** RECORDS SUPPLIED follows **

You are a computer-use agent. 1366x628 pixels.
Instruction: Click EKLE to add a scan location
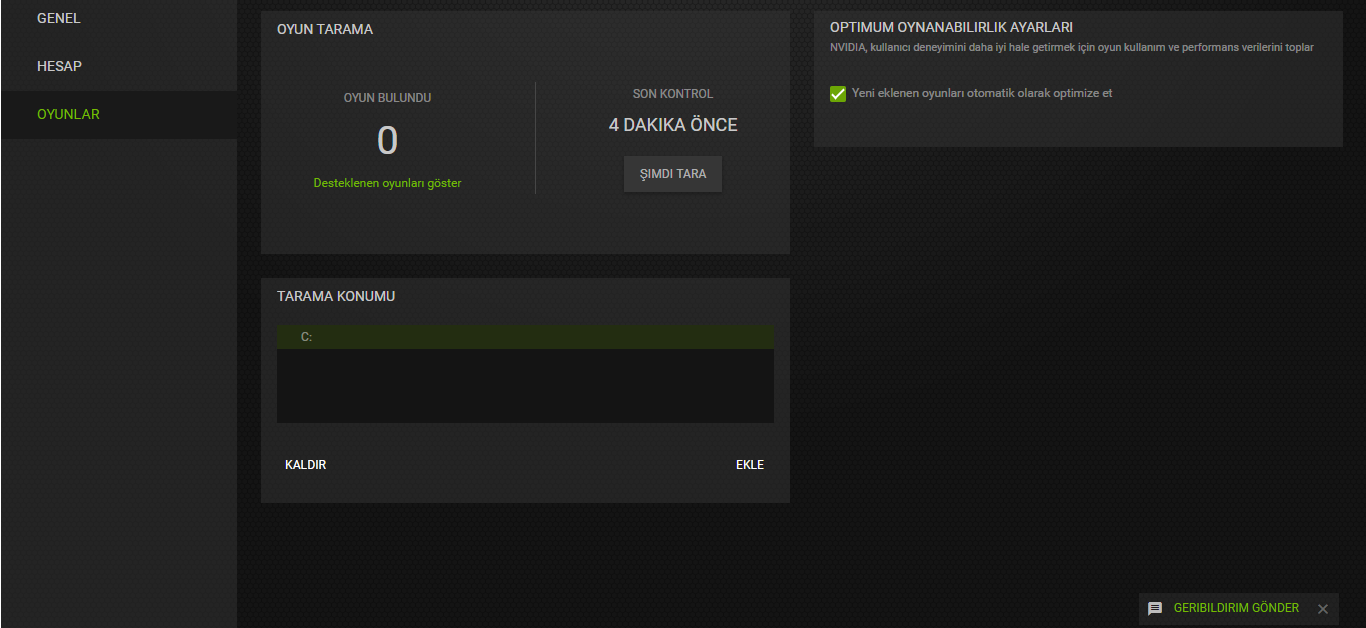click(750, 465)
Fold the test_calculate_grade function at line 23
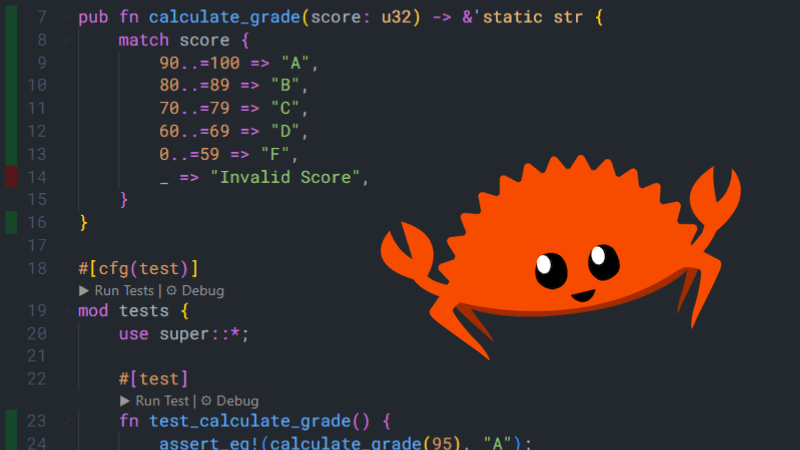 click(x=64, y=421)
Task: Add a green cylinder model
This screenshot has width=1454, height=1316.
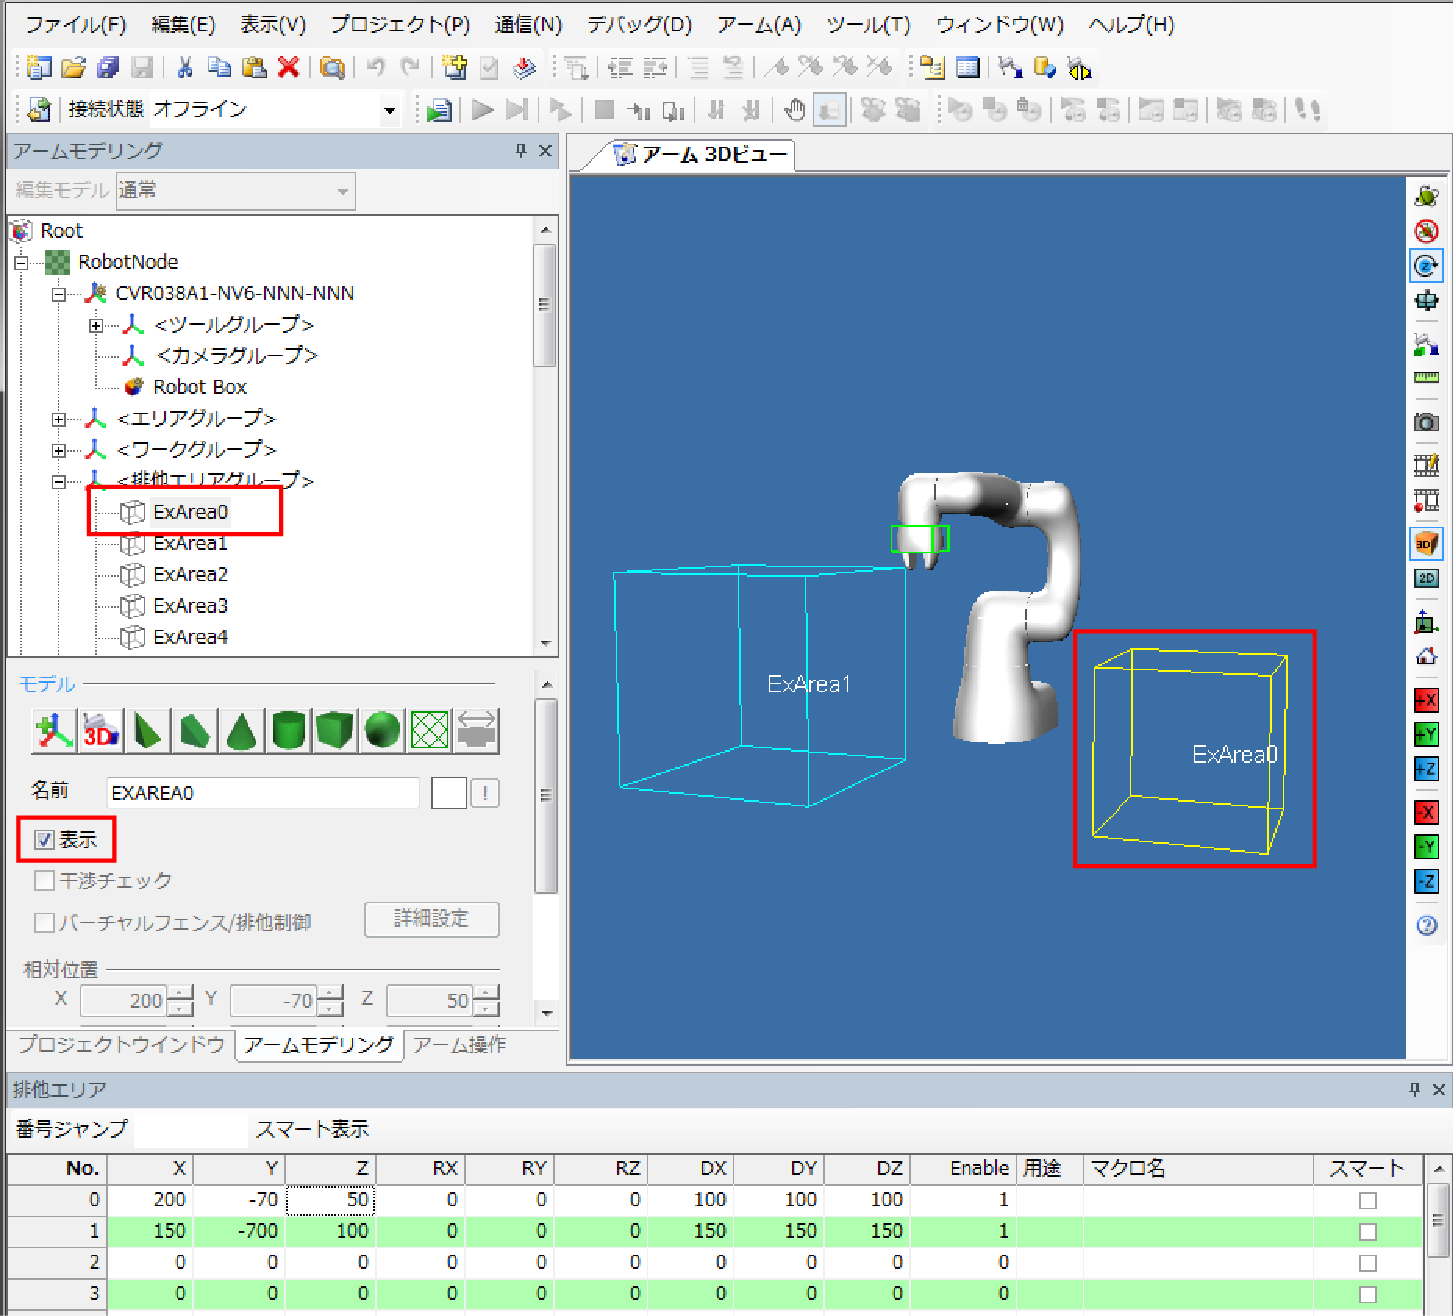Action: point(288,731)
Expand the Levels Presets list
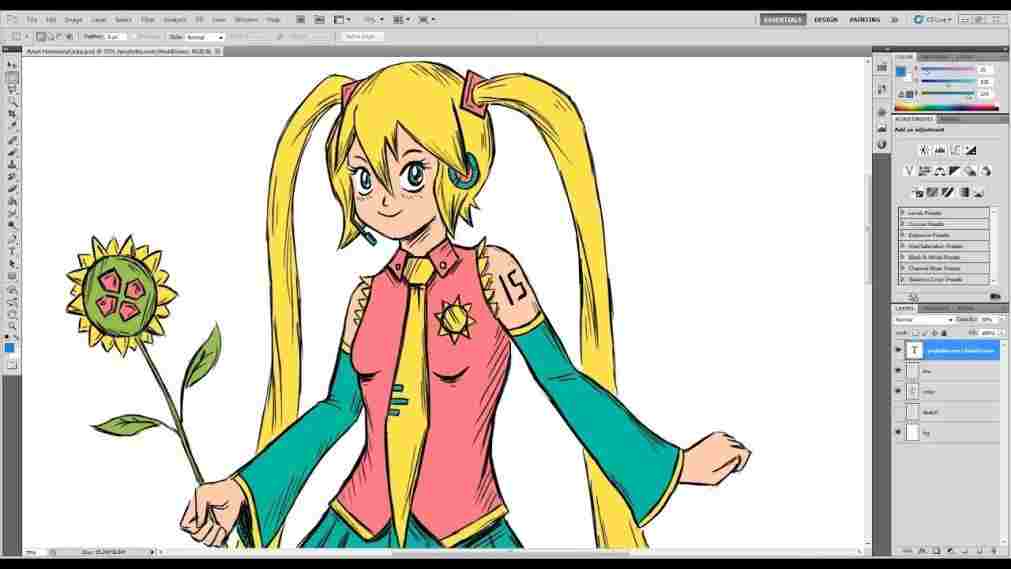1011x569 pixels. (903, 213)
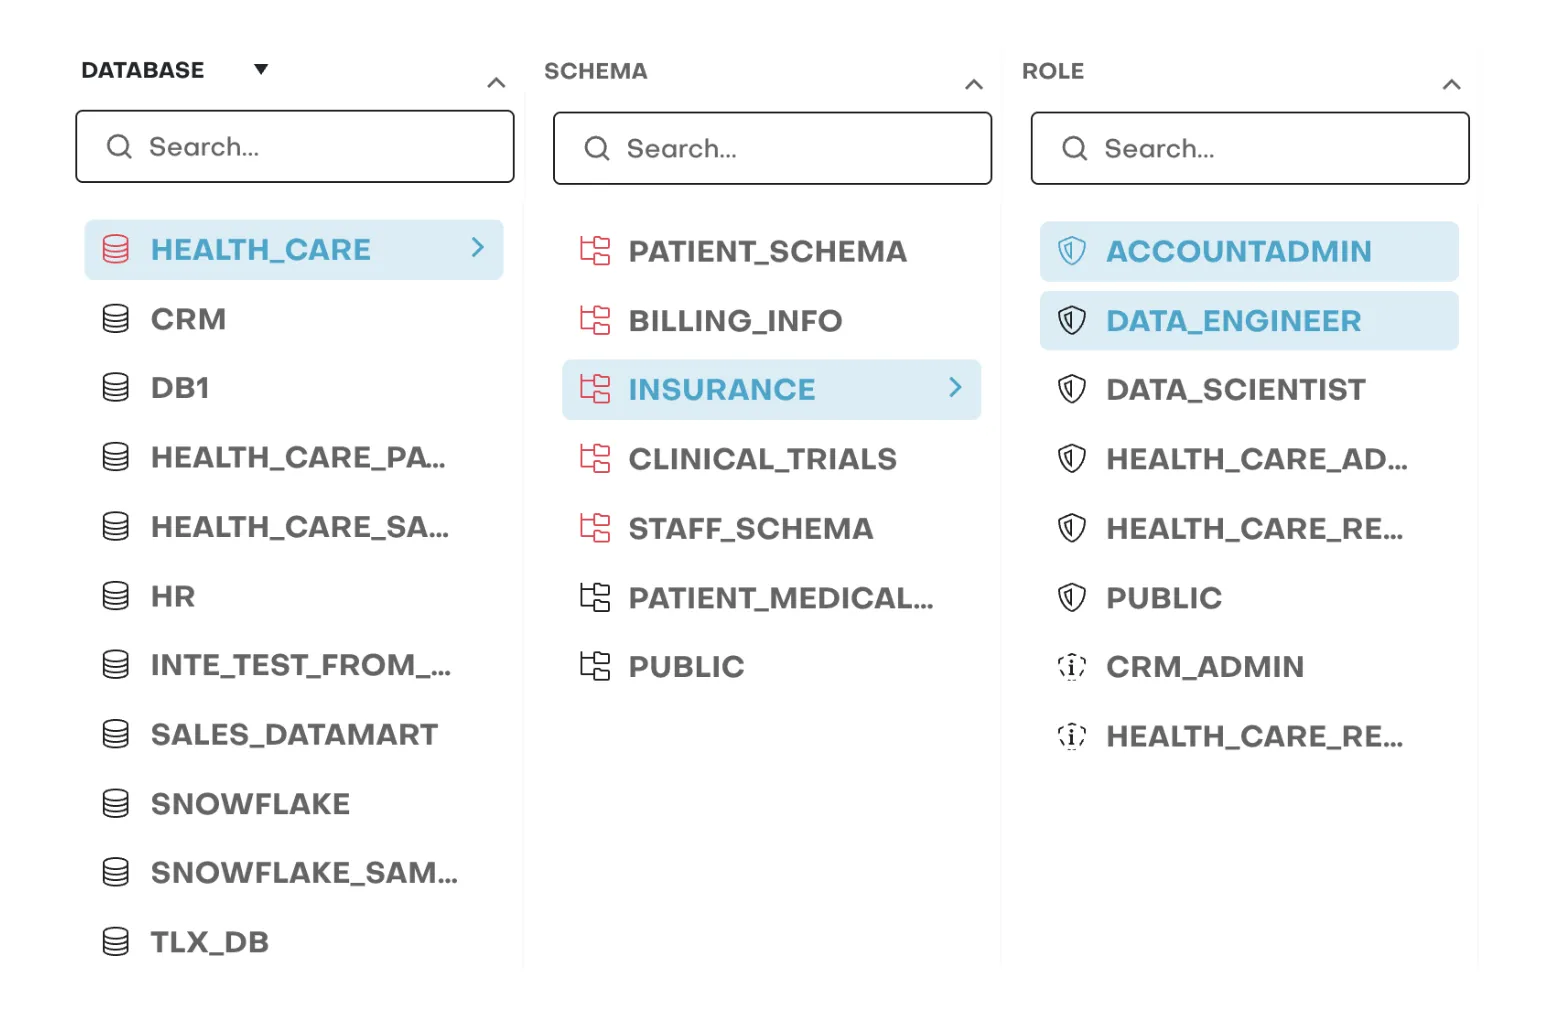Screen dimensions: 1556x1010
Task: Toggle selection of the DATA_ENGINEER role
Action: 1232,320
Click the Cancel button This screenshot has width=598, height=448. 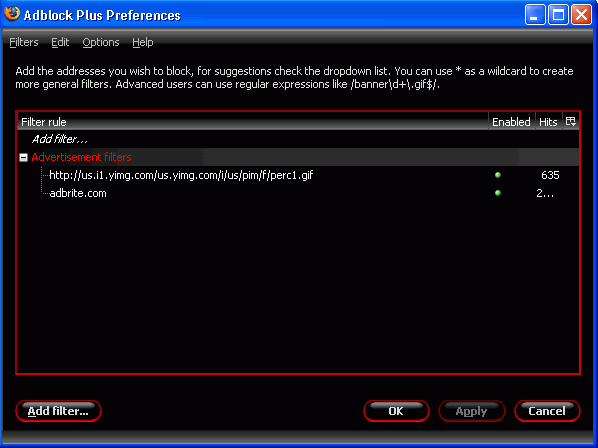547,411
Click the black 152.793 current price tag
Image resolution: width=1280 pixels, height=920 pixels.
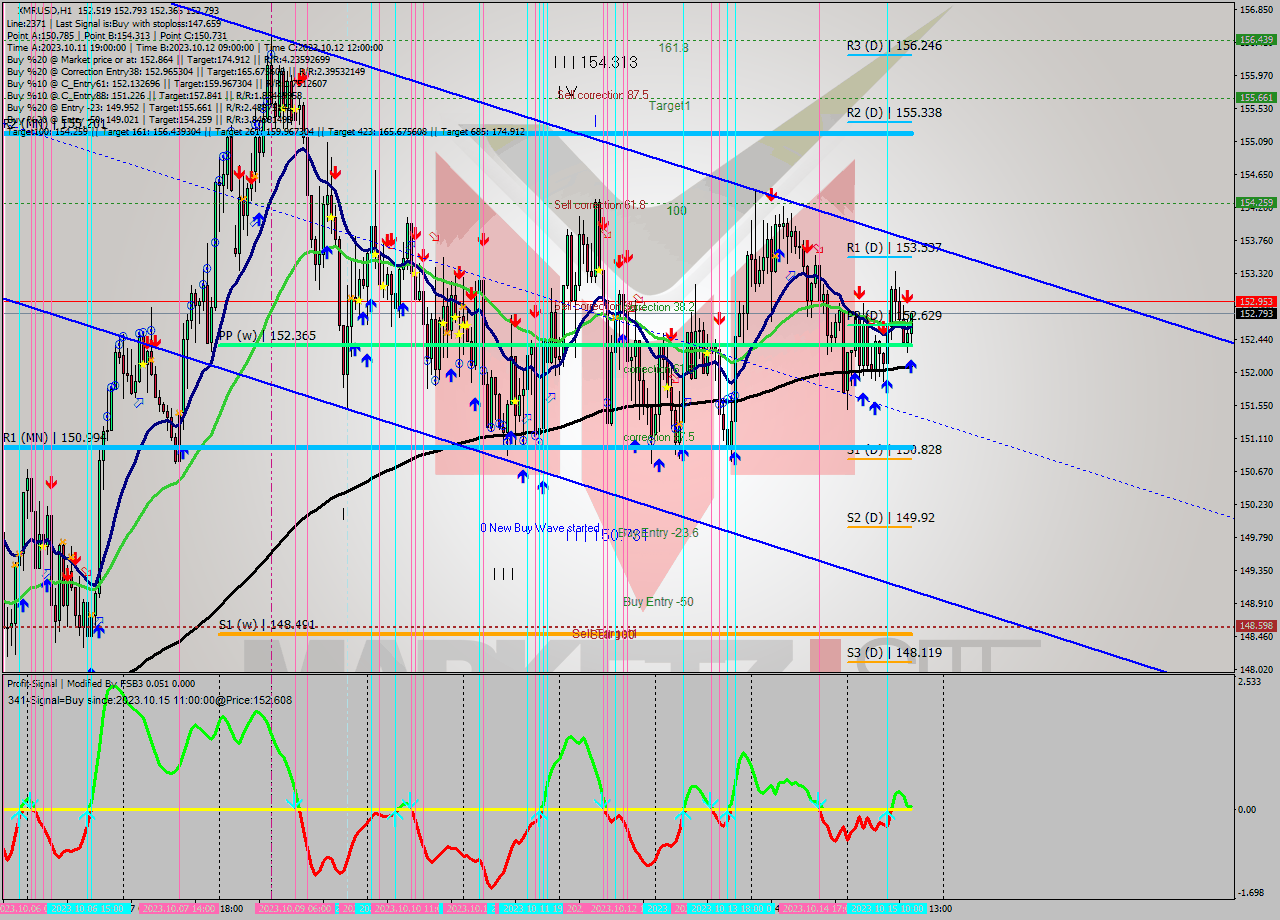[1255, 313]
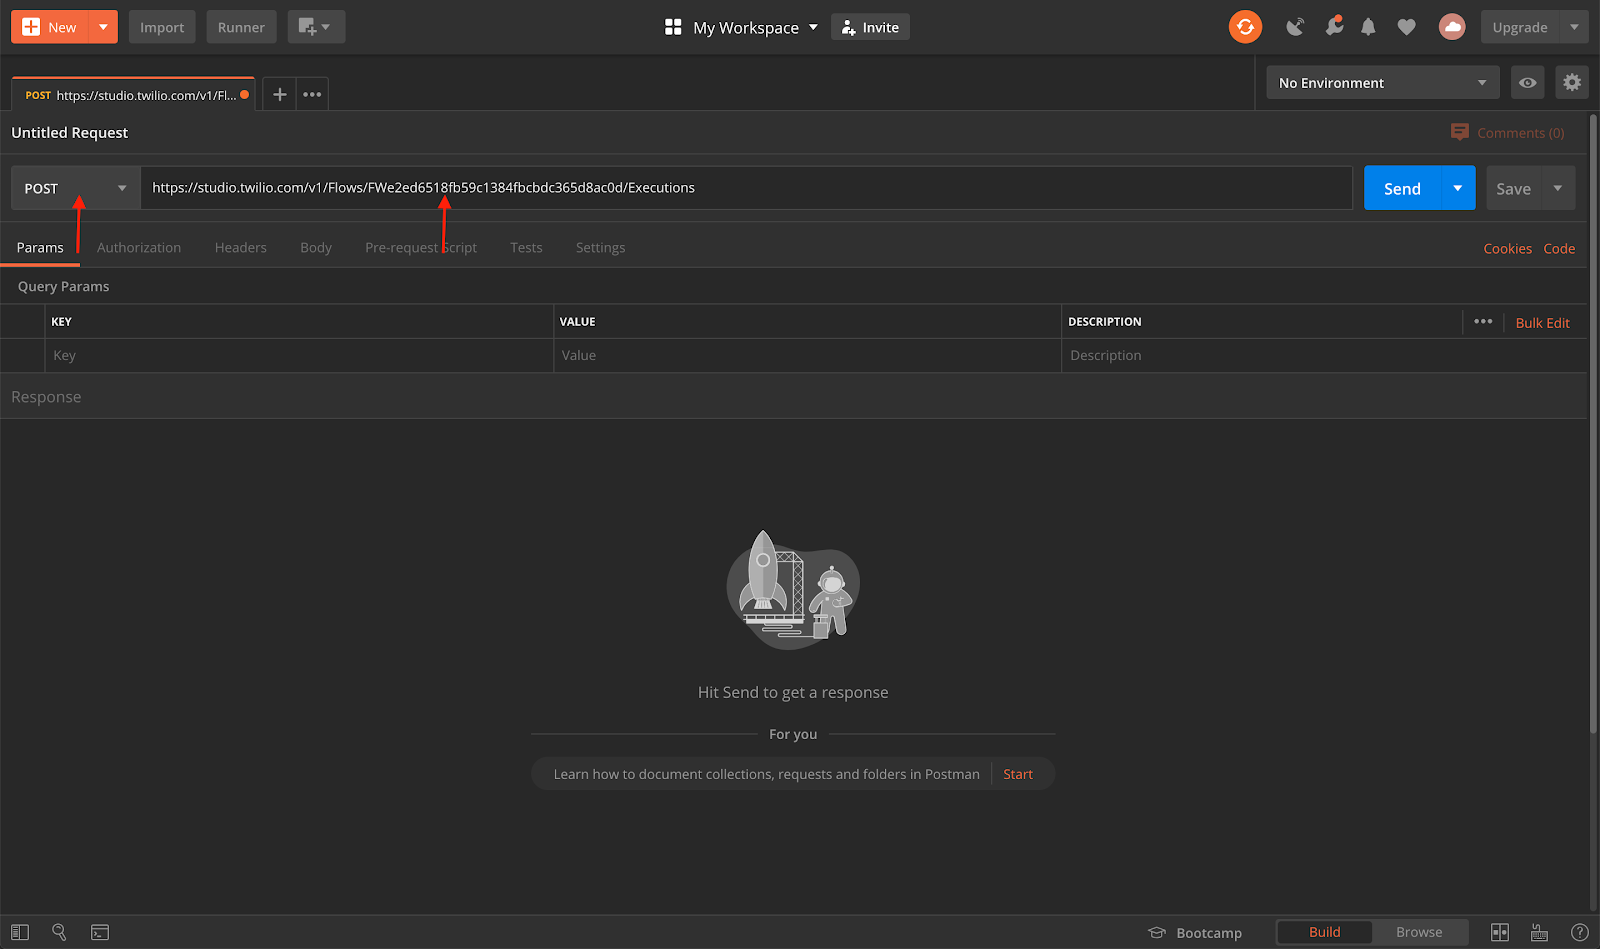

** End of RECORDS SUPPLIED **

Nothing but the lines from the line containing "Image resolution: width=1280" through the last line of the records above should be written out, exactly and without the pictures.

TASK RESPONSE:
Image resolution: width=1280 pixels, height=920 pixels.
[1255, 313]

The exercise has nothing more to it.